Stored items
⁂

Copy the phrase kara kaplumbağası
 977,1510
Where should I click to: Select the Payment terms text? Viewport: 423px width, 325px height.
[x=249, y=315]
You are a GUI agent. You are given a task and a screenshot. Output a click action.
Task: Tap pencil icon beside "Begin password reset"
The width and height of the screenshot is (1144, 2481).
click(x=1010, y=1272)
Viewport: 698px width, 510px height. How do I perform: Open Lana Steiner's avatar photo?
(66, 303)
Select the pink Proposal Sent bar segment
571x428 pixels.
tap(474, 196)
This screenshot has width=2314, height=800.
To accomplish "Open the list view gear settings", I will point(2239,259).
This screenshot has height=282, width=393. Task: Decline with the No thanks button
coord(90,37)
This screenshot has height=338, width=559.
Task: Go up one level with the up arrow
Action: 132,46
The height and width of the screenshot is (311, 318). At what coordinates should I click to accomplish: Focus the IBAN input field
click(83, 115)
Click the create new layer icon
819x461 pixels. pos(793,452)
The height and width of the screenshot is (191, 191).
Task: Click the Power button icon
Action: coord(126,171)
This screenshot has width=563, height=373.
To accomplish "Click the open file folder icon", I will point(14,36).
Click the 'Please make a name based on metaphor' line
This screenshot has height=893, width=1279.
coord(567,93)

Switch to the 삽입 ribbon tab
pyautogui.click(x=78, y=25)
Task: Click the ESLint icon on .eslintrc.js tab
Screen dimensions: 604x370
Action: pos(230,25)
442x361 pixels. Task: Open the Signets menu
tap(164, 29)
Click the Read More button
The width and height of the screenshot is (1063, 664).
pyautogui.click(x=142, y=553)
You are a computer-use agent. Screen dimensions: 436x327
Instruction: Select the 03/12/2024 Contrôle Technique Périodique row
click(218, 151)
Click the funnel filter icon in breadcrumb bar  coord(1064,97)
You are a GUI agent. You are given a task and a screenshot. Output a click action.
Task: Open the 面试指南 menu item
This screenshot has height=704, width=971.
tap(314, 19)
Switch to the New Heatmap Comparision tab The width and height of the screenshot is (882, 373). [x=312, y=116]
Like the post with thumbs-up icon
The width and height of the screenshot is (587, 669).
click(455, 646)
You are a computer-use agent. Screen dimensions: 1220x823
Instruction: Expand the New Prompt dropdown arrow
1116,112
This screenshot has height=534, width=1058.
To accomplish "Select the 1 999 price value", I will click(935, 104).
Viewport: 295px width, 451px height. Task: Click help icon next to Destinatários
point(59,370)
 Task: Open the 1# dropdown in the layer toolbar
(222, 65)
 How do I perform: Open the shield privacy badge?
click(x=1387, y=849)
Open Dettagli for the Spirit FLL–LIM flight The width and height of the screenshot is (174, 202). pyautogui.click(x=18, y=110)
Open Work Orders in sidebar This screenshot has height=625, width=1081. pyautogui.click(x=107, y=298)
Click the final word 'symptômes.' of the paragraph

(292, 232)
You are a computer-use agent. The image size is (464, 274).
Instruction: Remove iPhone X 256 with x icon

⁂

Rewrite the lines above as a numbered list, leaving out the blank ones.

1. Copy the phrase kara kaplumbağası
2.  977,1510
3. Where should I click to: Select the Payment terms text? Viewport: 423px width, 325px height.
4. [x=249, y=315]
5. You are a GUI agent. You are given a task and a screenshot. Output a click action.
6. Task: Tap pencil icon beside "Begin password reset"
7. The width and height of the screenshot is (1144, 2481).
8. click(x=1010, y=1272)
9. Viewport: 698px width, 510px height. How do I perform: Open Lana Steiner's avatar photo?
10. (66, 303)
11. Select the pink Proposal Sent bar segment
12. 571x428 pixels.
13. tap(474, 196)
14. This screenshot has width=2314, height=800.
15. To accomplish "Open the list view gear settings", I will point(2239,259).
16. This screenshot has height=282, width=393. Task: Decline with the No thanks button
17. coord(90,37)
18. This screenshot has height=338, width=559.
19. Task: Go up one level with the up arrow
20. Action: 132,46
21. The height and width of the screenshot is (311, 318). At what coordinates should I click to accomplish: Focus the IBAN input field
22. click(83, 115)
23. Click the create new layer icon
24. 819x461 pixels. pos(793,452)
25. The height and width of the screenshot is (191, 191).
26. Task: Click the Power button icon
27. Action: coord(126,171)
28. This screenshot has width=563, height=373.
29. To accomplish "Click the open file folder icon", I will point(14,36).
30. Click the 'Please make a name based on metaphor' line
31. This screenshot has height=893, width=1279.
32. coord(567,93)
33. Switch to the 삽입 ribbon tab
34. pyautogui.click(x=78, y=25)
35. Task: Click the ESLint icon on .eslintrc.js tab
36. Screen dimensions: 604x370
37. Action: pos(230,25)
38. 442x361 pixels. Task: Open the Signets menu
39. tap(164, 29)
40. Click the Read More button
41. The width and height of the screenshot is (1063, 664).
42. pyautogui.click(x=142, y=553)
43. You are a computer-use agent. Screen dimensions: 436x327
44. Instruction: Select the 03/12/2024 Contrôle Technique Périodique row
45. click(218, 151)
46. Click the funnel filter icon in breadcrumb bar  coord(1064,97)
47. You are a GUI agent. You are given a task and a screenshot. Output a click action.
48. Task: Open the 面试指南 menu item
49. This screenshot has height=704, width=971.
50. tap(314, 19)
51. Switch to the New Heatmap Comparision tab The width and height of the screenshot is (882, 373). [x=312, y=116]
52. Like the post with thumbs-up icon
53. The width and height of the screenshot is (587, 669).
54. click(455, 646)
55. You are a computer-use agent. Screen dimensions: 1220x823
56. Instruction: Expand the New Prompt dropdown arrow
57. 1116,112
58. This screenshot has height=534, width=1058.
59. To accomplish "Select the 1 999 price value", I will click(935, 104).
60. Viewport: 295px width, 451px height. Task: Click help icon next to Destinatários
61. point(59,370)
62.  Task: Open the 1# dropdown in the layer toolbar
63. (222, 65)
64.  How do I perform: Open the shield privacy badge?
65. click(x=1387, y=849)
66. Open Dettagli for the Spirit FLL–LIM flight The width and height of the screenshot is (174, 202). pyautogui.click(x=18, y=110)
67. Open Work Orders in sidebar This screenshot has height=625, width=1081. pyautogui.click(x=107, y=298)
68. Click the final word 'symptômes.' of the paragraph
69. (292, 232)
70. You are a computer-use agent. The image size is (464, 274).
71. Instruction: Remove iPhone X 256 with x icon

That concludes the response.